Les genoux – on parle alors de gonarthrose –, les hanches et les mains figurent parmi les zones les plus touchées. Le vieillissement constitue le principal facteur de risque, mais le surpoids, les traumatismes répétés ou certaines prédispositions génétiques favorisent également son apparition.
Une inflammation au cœur du processus
Longtemps considérée comme une simple usure mécanique, l’arthrose est désormais reconnue comme impliquant des mécanismes inflammatoires. Des molécules appelées cytokines participent à la dégradation du cartilage et entretiennent la douleur.

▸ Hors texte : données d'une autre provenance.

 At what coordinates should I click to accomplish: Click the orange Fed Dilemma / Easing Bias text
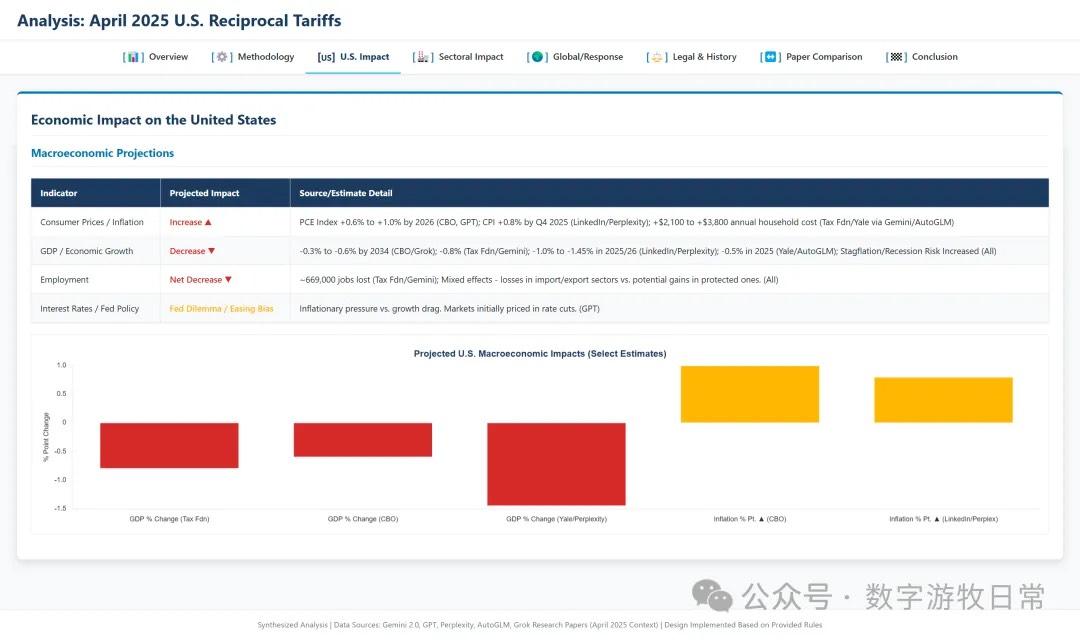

Si les traitements actuels visent surtout à atténuer les symptômes – antalgiques, anti-inflammatoires, infiltrations –, la recherche s’intéresse de plus en plus au rôle de l’alimentation dans la modulation de cette inflammation chronique.
Le brocoli sous la loupe des chercheurs
Une étude sud-coréenne publiée dans la revue scientifique PLoS One a mis en lumière un composé naturellement présent dans les crucifères : le sulforaphane. Cette molécule soufrée, abondante dans le brocoli, serait capable d’inhiber certaines cellules et enzymes impliquées dans l’inflammation articulaire.
Au cours de l’expérimentation, du sulforaphane a été administré pendant plusieurs semaines à des modèles atteints d’arthrite. Les chercheurs ont observé une réduction significative de l’expression des cytokines inflammatoires, suggérant un effet protecteur potentiel sur le cartilage.